◆ **Problem requirements**
Turn the paragraph in the blog posts below that begins "We have this from my chess buddy" into a short list that keeps all of its facts.

◆ **Excerpt to read**
When You Just Can’t Stay Awake…

So you’re sitting at your computer–you’re a cat, by the way: I want to make that clear–and oh! All those lovely birds outside! Separated from you only by a window. But you are just so terribly sleepy… sleepy… sleepy… klunk! Lights out. But you’re a cat, and anyone can see your ears are still awake.

‘To Be a Pilgrim’

With no hymn requests coming in yesterday, I fall back on one of my favorite hymns to start today–John Bunyan’s hymn, To Be a Pilgrim, sung by Maddy Prior and the Carnival Band. Yes, I’ve posted it more than a few times before–but who’s counting?

Dogs Do It, Too

It’s not only cats that chase their tails; dogs are every bit as committed to it.

Hamsters don’t bother to try.

Can you count how many times these dogs spin around? If you can, maybe you’d better re-assess your priorities.

Babbling Biden

At around 8:48 into this video, Joe Biden babbles. This is a man who has spent several decades reading cue cards and giving speeches. Now he trips over his own tongue, saying “millstones” for “milestones” and then slipping, momentarily, into gibberish. This is supposedly our president.

Oh! And what’s up with the State of the Union speech? Uh, what State of the Union speech? The one the Constitution says the president shall (meaning “has to”) give “from time to time.” His handlers could compose one for him and pass it on to Congress in writing, sparing China Joe the risk of making a major speech. But no one knows whether there will be any State of the Union speech at all.

In this speech, above, he repeats the extravagant claim that half a million Americans have died of COVID. And no one, not a soul, in our Free & Independent Nooze Media Inc. ever asks him to prove it. Prove it, Joe! We don’t believe you! We think that figure is all wet. A 98-year-old in a nursing home, suffering from increasingly severe heart disease over the course of ten years, dies–and they chalk it up to COVID.

This is baloney. This is fear porn. Obey all those government mandates and restrictions, or ye shall surely die! Stop living like human beings! Face masks forever! Or at least until there are no more germs in our environment anymore.

This whole business is a national shame that will not easily be washed away.


‘We’ll Work Till Jesus Comes’

We’ll Work Till Jesus Comes–well, yeah, that’s exactly what we’re supposed to do! We want to hear Him say, “Well done, thou good and faithful servant.” Don’t bury the talent in the ground.

Written by Elizabeth Mills in 1829, sung by Nathan and Lyle–I’d never heard this hymn till yesterday.

When’s the Cat Going to Eat the Parakeet?

It took me a while to figure out what’s going on here, but I think I’ve got it now.

The cat is auditioning for a position as a Buckingham Palace guard; and the parakeet is playing the part of an unruly tourist trying to get a rise out of him.

Alternate theories will be entertained.

By Request, ‘Because He Lives’

Requested by “Thewhiterabbit”: this is the Gaither Vocal Band, with help from their live audience, going to town on Because He Lives. We start another blogging day with praise of the Lord.

Cats’ Vendetta with Toilet Paper

As the poor yink who’d have to clean it up if it ever happened here, I view these videos of cats and toilet paper with something akin to horror. I wonder if H.P. Lovecraft was able to keep his cats away from the toilet paper. Betcha he couldn’t.

I’m happy to say that none of our cats ever got into the habit of shredding toilet paper and turning our apartment into an indoor celebration of Mischief Night.

By Request, ‘In the Garden’

Phoebe asked for this hymn, and that’s one of the jobs we do, so here it is–In the Garden, sung by Alan Jackson: with lyrics, too.

Consider this a sanity break. So much evil, so much madness out there…

‘By the Mark’

We have this from my chess buddy, “Ohio Chess Fan”–By the Mark, performed by Dailey and Vincent, presented by Bill and Gloria Gaither.

Remember, the hymn shop’s open all day, open to all. If you have a favorite hymn you’d like to share, just let us know.

◆ **Provided material**
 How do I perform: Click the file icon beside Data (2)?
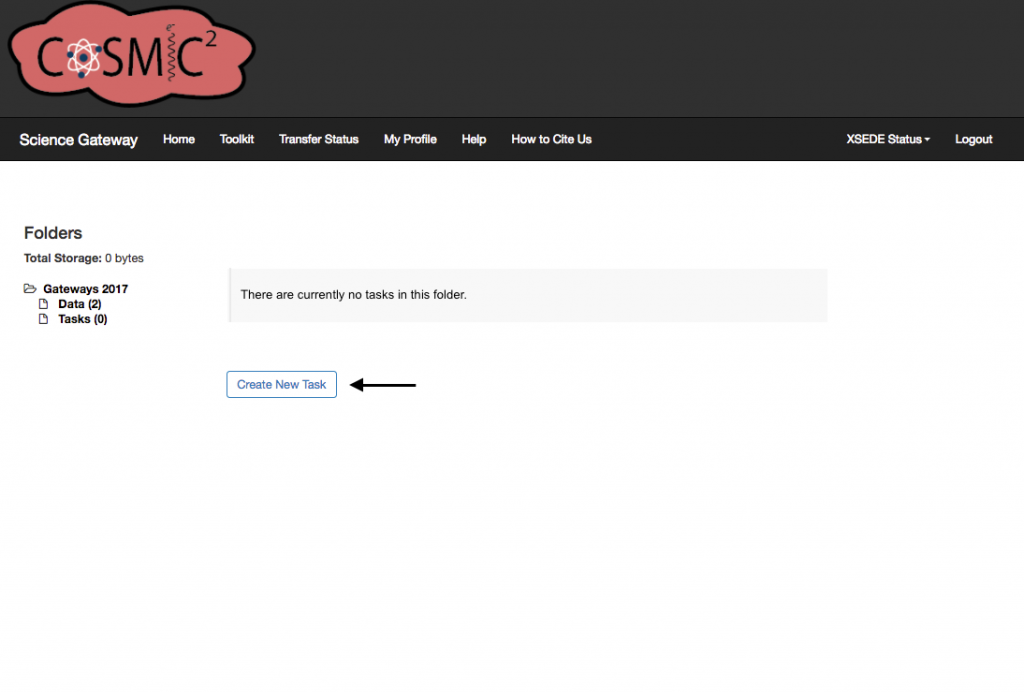coord(43,304)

◆ **Solved exercise**
- Hymn: By the Mark
- Shared by: the writer's chess buddy, "Ohio Chess Fan"
- Performed by: Dailey and Vincent
- Presented by: Bill and Gloria Gaither